Из окна видно было, как побежали в разные стороны слуги и прислужницы княжеские, испуганно взмахивая руками и сообщая встречным о страшной новости, от которой у многих кровь в жилах леденела…

Действительно, дело выходило нешуточное. Беда была. Река Черная находилась к западу от Покчи, составляя один из многочисленных притоков Камы, протекавшей в тридцати верстах от резиденции князя Микала. По Черной московская рать могла спуститься на Каму, там выйти на берег и не далее как через неделю подступить к Покче или Чердыну, смотря по тому, какое направление возьмет русский воевода, идущий покорять Пермь Великую.
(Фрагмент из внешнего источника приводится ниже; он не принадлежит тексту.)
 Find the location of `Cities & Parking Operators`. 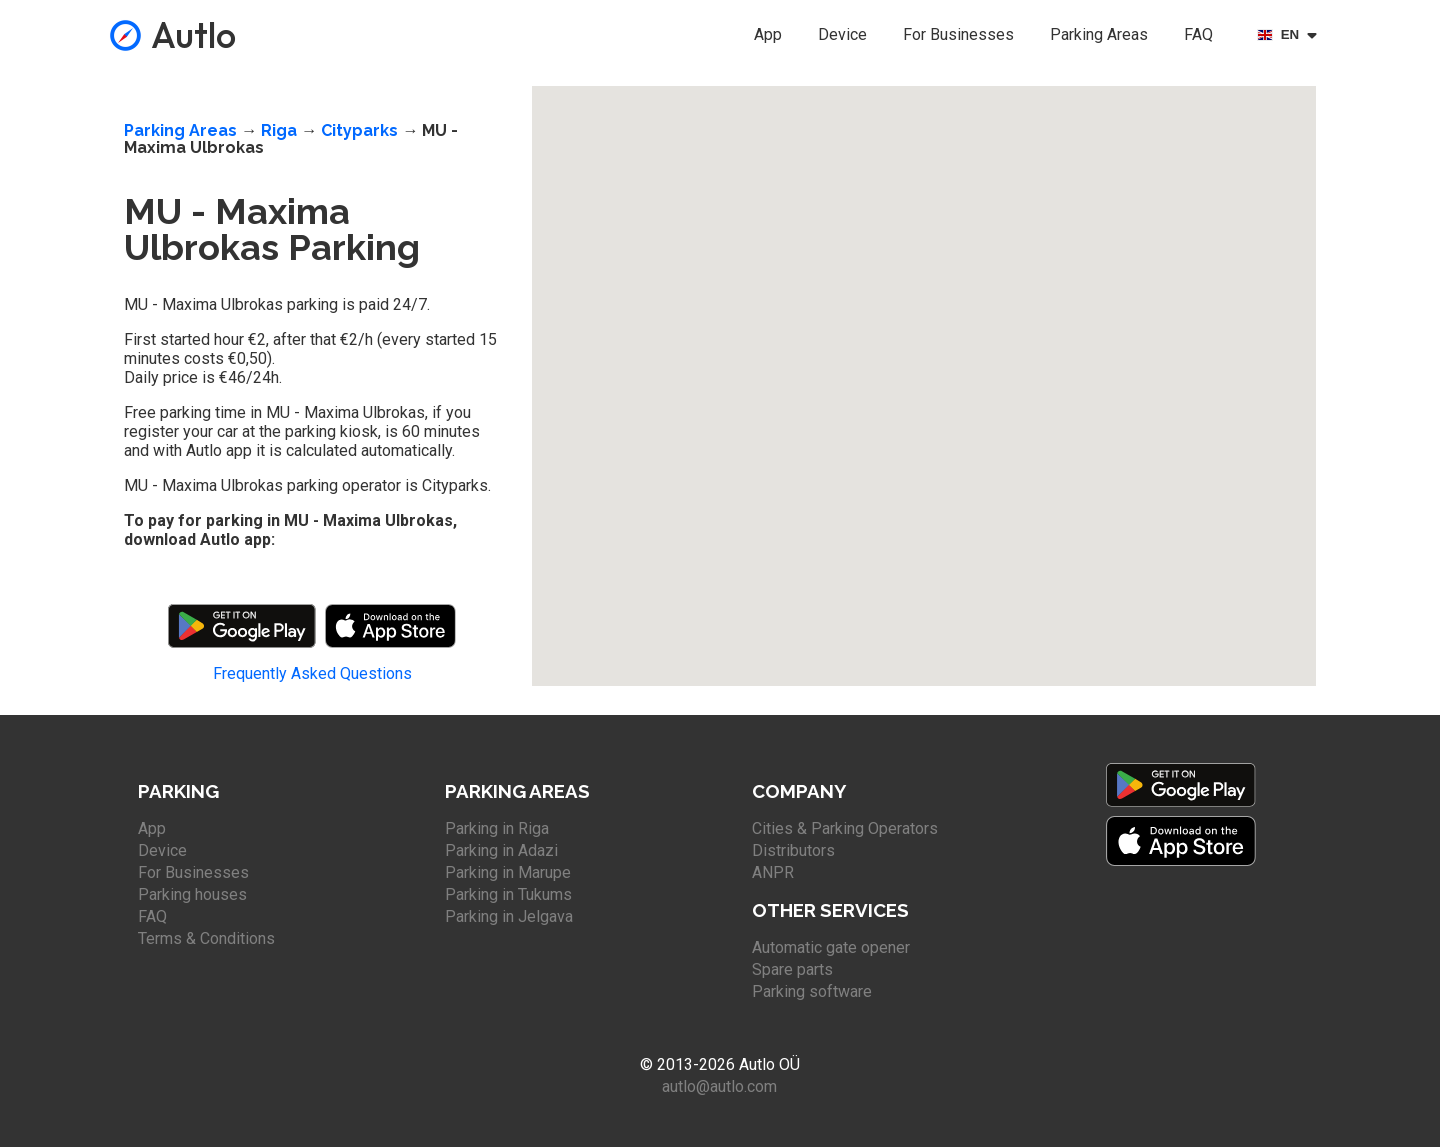

Cities & Parking Operators is located at coordinates (845, 828).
Конечно, москвитяне имели основание пробраться и к Изкару, где укрепления были довольно неприступные, благодаря чему их выгоднее было брать со свежими силами, но, в общем, ничего утвердительного о действиях неприятеля предположить было нельзя, так что для князя Микала оставался только один исход – это разослать сторожевые партии во все стороны, чтобы «не прозевать, не проспать пришествие вражеское».

Он так и сделал. Бурмат получил от него приказание немедленно рассыпать цепь разведчиков по окрестным лесам, вплоть до реки Черной и Камы, откуда наступали москвитяне. Десятникам было строго внушено, чтобы все здоровые люди их отрядов никуда не отлучались из дому, где они должны были находиться в полной готовности к бою по первому знаку со стороны князя или воеводы. В лесу, в разных местах, решено было устроить засеки и засады, в дополнение к существующим раньше, чем думали задержать быстроту вражеского движения.